Doing the play brought back these memories as clear as yesterday and gave me a chance to reflect upon them. I have heard so much of bravery and heroism during the war. But as I thought of Tommy, I don't think he had any thoughts of bravery or heroism when he volunteered to try to save his lieutenant. I think it was love that motivated Tommy, the love for his fellow man. Tommy performed the ultimate act of love by laying down his life for his fellow man, a powerful reminder of what was done for us nearly 2000 years ago. I pray that this message of sacrifice will be clear to everyone who is here for our presentation the next few nights.

As wonderful as a natural coincidence is San Diego Beer Week, the Marine Corps' birthday and Veterans' Day all falling on the same week, remembering and honoring those who have given that full measure should be a year-round exercise.

Update #1: We didn't plan it this way but there was a Congressional Medal of Honor ceremony today at the White House.

Yesterday, President Obama spoke with Staff Sergeant Salvatore Giunta to inform him that he will be awarded the Medal of Honor for acts of gallantry at the risk of his life that went above and beyond the call of duty. Sergeant Giunta will be the first living service member to be awarded the Medal of Honor for service in Iraq or Afghanistan. The President thanked Sergeant Giunta for his service and extraordinary bravery in battle.

Further information about the date and time of the ceremony will be released at a later date.


Then-Specialist Salvatore A. Giunta distinguished himself by acts of gallantry at the risk of his life above and beyond the call of duty while serving as a rifle team leader with Company B, 2d Battalion (Airborne), 503d Infantry Regiment during combat operations against an armed enemy in the Korengal Valley, Afghanistan on October 25, 2007.

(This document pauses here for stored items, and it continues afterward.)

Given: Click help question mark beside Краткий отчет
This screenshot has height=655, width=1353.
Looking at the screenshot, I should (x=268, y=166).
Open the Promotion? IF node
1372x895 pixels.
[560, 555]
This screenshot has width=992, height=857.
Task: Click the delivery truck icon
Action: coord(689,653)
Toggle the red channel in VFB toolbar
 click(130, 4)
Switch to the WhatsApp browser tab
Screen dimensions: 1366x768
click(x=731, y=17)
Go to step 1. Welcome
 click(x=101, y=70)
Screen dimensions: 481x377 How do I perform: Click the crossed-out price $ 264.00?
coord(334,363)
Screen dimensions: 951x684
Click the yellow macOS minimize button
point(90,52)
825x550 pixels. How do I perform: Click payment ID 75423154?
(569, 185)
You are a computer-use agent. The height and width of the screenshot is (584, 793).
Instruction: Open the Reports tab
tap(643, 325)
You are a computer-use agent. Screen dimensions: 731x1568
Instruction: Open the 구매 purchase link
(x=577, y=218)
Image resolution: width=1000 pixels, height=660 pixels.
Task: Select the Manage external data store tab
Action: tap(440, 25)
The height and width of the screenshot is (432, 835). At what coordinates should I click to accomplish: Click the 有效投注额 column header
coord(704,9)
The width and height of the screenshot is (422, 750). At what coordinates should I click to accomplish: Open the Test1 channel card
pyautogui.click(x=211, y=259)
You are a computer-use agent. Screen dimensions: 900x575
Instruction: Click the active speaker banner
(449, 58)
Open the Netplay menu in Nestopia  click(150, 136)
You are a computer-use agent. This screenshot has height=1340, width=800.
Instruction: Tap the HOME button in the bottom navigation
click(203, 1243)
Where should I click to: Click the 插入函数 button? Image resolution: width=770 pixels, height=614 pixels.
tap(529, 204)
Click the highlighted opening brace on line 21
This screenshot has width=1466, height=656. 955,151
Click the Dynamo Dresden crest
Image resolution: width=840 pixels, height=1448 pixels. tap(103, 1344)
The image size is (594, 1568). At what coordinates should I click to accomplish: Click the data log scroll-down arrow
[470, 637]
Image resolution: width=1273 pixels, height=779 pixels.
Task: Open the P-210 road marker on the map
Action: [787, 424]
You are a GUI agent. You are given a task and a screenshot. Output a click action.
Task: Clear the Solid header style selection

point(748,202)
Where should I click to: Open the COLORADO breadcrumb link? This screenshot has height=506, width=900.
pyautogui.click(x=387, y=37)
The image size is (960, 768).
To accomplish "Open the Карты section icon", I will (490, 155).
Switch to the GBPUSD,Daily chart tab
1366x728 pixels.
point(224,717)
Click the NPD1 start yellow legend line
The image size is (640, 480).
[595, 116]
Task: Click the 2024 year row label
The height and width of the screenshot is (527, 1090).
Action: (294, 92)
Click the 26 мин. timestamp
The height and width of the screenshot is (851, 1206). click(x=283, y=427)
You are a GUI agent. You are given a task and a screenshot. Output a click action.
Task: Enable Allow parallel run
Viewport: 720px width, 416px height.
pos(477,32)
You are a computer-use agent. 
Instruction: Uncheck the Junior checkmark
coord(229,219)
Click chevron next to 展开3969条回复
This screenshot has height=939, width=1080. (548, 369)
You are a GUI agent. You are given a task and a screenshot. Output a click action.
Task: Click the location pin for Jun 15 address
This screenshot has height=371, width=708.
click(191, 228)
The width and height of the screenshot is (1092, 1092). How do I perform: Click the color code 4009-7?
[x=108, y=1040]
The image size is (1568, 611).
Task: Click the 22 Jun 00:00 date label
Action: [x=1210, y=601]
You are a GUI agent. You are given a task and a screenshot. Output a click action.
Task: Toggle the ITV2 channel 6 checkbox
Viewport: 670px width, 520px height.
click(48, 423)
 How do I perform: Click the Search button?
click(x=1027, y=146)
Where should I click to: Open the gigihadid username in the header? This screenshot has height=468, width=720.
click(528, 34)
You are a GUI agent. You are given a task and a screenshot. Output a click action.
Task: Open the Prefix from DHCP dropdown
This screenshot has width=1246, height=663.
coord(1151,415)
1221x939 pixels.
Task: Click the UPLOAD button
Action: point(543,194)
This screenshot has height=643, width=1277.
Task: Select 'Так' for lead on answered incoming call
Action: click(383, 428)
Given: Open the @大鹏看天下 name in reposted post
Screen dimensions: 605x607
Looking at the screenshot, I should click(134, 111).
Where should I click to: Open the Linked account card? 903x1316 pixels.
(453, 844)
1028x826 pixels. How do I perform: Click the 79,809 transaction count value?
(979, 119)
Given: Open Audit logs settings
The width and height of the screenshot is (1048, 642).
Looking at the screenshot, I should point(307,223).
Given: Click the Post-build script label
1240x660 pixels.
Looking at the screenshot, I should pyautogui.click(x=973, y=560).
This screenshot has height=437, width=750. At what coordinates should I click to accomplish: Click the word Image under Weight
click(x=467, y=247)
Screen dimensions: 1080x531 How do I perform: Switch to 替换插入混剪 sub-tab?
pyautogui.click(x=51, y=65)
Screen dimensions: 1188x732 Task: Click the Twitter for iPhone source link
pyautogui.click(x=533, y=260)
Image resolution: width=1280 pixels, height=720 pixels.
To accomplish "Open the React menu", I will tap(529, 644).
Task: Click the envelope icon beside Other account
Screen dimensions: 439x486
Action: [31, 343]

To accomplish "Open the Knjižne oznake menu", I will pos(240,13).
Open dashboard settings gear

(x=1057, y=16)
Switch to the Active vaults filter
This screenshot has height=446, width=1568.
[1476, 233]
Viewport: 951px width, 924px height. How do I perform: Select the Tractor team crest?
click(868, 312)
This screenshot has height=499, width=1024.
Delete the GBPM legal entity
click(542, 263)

When an insurgent force ambush split Specialist Giunta's squad into two groups, he exposed himself to enemy fire to pull a comrade back to cover. Later, while engaging the enemy and attempting to link up with the rest of his squad, Specialist Giunta noticed two insurgents carrying away a fellow soldier. He immediately engaged the enemy, killing one and wounding the other, and provided medical aid to his wounded comrade while the rest of his squad caught up and provided security. His courage and leadership while under extreme enemy fire were integral to his platoon's ability defeat an enemy ambush and recover a fellow American paratrooper from enemy hands.

Here is a video of the ceremony (if embed no worky, please go here)

(Doggone it! We can't get the correct video to load so, yes... please go there.)

When the President said he was looking forward to this "joyous occasion", we fully take him at his word as we can imagine being in the presence of heroism and bravery is pretty much the exact polar opposite of what the typical day in Washington D.C. is like. Also, please remember this clip the next time you hear some pol drone on about making "brave" votes that may not sit well with the electorate. Child, please.

And when you wonder just what institutions in this country contribute to American exceptionalism, this is certainly one of them.

1 comment:

Foxfier, formerly Sailorette said...

Listening to a "Dark, secret place" podcast yesterday, he was telling about a guy who got the Navy cross for rolling onto a grenade while mortally wounded. He didn't get a MoH because the doctors claim he couldn't have know what he was doing.

None of the heroes I know, myself, thought "I will do this heroic thing."

They thought:
"NO! My guys!"
"Oh, no, you don't."
or similar F*that responses. Including "NO!"